Equally, there is something deliberate about this record that appears to fly in the face of Allison’s steady accumulation of new songs. Sometimes, Forever is not a loose, easygoing collection of material. It is meticulously sequenced, running its more esoteric moments into some of the most straightforwardly pleasing, pop-leaning stuff she’s ever put her name to. While it lacks the thematic bent of Color Theory, that LP’s careful presentation has obviously left its fingerprints on her process.

“When I was crafting the tracklisting I felt that it flowed really well, in the same way that it feels good to have a couple of fast songs and then slow it down a little bit,” Allison says. “It’s kind of nice to veer into the darkness but not get sucked up by it, you know? To be able to have a reprieve. I feel like it does give this magical sense of lift when it comes out of those kinds of sections.”

Soccer Mommy
Image: Sophie Hur

On Sometimes, Forever Allison alternated between her reliable Strat, a ’94 Custom Shop model, plus two custom Novo Serus Js, alongside acoustic tracking with a 1964 Gibson LG-2 and a few interjections from her Jaguar. With two lead players in her band – Julian Powell and Rodrigo Avendano – Allison studiously handled a lot of rhythm work and limited her gear in pursuit of consistency. “I was keeping it pretty similar to kind of pull the sound together a little bit,” she says.

Allison and Lopatin also avoided going down the DI route, instead using a tour-tested combination of a Fender Princeton, a Silvertone amp and a Roland Jazz Chorus, which was employed for a lot of the acoustic flavours. “I didn’t want to rent a bunch of things because I think the goal for this album was to capture what we actually sound like playing together,” Allison says. “We click and that’s something that I personally think is really fun to hear, when you can tell that the band is playing off each other.”

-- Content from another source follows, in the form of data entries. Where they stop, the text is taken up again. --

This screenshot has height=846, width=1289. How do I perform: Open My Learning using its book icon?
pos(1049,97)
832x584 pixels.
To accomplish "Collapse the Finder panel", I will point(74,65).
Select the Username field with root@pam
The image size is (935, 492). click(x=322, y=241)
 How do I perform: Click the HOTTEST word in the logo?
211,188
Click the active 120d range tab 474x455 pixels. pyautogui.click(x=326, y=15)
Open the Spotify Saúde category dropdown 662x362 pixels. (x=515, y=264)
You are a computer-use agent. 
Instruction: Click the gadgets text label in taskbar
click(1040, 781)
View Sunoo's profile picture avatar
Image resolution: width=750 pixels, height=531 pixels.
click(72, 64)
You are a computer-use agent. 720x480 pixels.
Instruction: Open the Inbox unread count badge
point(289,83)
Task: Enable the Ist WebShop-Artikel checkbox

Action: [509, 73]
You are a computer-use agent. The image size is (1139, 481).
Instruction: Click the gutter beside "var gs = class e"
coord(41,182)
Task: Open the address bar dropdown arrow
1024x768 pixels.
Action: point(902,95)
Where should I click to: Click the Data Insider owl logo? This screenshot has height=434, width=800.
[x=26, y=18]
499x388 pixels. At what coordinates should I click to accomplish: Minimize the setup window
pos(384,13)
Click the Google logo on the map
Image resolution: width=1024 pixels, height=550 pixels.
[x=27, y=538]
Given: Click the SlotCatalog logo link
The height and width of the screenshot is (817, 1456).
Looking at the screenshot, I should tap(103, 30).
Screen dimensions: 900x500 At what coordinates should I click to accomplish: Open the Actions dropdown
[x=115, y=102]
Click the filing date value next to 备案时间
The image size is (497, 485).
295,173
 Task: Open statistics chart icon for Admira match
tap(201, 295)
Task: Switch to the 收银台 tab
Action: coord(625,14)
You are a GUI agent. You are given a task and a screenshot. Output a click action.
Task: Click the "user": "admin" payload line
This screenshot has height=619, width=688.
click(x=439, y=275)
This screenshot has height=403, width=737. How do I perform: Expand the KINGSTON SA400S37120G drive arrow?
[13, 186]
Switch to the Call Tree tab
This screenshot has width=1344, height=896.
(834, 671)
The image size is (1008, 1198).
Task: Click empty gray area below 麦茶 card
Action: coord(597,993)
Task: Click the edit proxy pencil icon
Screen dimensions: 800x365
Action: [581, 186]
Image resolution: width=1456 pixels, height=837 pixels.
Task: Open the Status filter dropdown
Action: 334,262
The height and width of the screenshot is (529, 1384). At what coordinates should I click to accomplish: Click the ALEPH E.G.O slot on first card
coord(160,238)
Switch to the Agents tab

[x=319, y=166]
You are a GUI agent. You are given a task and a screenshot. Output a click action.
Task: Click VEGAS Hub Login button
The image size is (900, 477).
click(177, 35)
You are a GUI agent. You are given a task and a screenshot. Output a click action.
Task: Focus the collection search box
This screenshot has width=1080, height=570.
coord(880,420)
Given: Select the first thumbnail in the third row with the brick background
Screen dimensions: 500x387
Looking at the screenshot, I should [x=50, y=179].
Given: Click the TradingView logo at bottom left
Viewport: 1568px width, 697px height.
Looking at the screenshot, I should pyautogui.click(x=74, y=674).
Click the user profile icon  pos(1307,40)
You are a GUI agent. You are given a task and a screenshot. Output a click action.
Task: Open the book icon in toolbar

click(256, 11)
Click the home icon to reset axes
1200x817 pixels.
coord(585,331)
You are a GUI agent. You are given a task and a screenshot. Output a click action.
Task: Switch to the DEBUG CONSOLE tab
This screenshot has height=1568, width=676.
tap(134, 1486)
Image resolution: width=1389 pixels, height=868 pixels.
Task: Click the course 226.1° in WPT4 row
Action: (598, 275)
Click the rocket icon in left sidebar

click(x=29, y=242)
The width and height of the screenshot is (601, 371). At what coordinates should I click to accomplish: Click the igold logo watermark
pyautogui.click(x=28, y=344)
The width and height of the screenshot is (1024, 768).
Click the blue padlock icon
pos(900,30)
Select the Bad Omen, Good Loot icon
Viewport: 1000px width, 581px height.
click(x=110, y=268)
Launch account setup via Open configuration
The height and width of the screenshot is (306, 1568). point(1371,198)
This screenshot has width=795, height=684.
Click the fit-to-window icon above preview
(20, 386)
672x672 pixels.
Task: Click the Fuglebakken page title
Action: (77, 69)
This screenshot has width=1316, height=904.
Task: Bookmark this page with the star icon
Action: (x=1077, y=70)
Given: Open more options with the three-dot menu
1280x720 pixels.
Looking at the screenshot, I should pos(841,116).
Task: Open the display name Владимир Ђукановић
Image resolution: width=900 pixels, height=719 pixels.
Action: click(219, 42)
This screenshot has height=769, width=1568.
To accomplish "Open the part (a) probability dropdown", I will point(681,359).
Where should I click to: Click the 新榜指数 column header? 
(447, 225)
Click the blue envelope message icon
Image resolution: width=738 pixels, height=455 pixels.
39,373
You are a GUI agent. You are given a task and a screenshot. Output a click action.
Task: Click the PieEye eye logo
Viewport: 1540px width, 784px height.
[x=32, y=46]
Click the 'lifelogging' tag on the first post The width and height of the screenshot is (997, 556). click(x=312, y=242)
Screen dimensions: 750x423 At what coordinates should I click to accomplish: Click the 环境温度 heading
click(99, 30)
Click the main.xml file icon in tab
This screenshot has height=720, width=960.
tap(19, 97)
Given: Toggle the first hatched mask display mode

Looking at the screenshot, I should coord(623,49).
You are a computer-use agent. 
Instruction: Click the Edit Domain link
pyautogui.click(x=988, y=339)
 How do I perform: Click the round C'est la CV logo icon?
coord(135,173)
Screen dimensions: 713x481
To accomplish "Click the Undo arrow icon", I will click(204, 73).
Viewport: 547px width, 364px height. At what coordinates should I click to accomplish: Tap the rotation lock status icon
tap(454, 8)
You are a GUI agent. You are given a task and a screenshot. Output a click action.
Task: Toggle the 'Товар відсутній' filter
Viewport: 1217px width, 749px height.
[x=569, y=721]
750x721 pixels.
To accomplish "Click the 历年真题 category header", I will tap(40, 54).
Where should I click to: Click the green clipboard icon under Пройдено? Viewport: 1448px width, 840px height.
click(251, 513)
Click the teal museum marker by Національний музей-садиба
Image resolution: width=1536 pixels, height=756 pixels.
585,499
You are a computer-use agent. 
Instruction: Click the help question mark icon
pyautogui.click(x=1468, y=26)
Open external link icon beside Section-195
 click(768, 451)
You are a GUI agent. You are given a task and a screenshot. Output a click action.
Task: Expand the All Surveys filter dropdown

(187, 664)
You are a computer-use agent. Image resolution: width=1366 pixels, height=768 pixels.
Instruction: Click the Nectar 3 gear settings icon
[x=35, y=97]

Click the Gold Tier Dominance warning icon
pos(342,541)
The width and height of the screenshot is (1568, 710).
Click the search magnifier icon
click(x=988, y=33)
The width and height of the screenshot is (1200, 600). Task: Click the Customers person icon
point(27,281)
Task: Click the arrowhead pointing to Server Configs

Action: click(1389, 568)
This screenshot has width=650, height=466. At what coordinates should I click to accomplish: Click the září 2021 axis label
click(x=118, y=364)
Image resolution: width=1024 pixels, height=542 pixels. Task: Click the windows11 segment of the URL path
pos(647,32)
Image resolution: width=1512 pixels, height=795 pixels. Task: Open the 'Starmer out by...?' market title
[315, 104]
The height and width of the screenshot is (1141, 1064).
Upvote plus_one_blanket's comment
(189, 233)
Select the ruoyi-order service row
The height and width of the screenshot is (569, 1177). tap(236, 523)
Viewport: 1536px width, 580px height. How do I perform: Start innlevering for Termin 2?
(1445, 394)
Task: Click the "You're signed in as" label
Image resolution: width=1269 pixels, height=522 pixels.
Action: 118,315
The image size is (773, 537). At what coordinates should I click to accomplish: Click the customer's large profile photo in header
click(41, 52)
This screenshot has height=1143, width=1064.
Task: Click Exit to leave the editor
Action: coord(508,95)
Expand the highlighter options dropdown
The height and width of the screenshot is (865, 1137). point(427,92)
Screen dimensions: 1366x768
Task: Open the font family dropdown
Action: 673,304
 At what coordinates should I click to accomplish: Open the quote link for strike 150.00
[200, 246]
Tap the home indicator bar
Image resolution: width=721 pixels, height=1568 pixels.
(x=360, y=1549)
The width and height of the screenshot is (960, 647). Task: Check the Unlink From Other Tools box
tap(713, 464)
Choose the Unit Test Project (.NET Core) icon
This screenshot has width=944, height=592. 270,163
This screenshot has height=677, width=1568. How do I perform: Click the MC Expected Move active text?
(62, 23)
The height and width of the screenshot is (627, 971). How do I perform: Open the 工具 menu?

Another interesting obsession that keeps Allison off balance creatively is her desire to achieve perfection while safe in the knowledge that she’ll never get there. Setting yourself impossible targets is a Sisyphean form of torture but can also be hugely positive, provided you have the ability to recognise and take heart from marginal improvements. If Sometimes, Forever is nominally about accepting things that are out of our control, then Allison’s pursuit of flawless work is also couched in the same terms.

“In my mind my perfectionism isn’t some sense of wanting to be the biggest artist in the world, you know, or those kinds of goals,” she says. “It’s being satisfied with my art, so I think it drives me to constantly want to grow and learn and do more. I mean, every new album is always the album I’m happiest with, and then as soon as it’s time to start working on the next one, I feel like this next album is gonna be so much better. It just keeps me constantly pushing myself.”

Soccer Mommy’s Sometimes, Forever is out on June 24 through Loma Vista.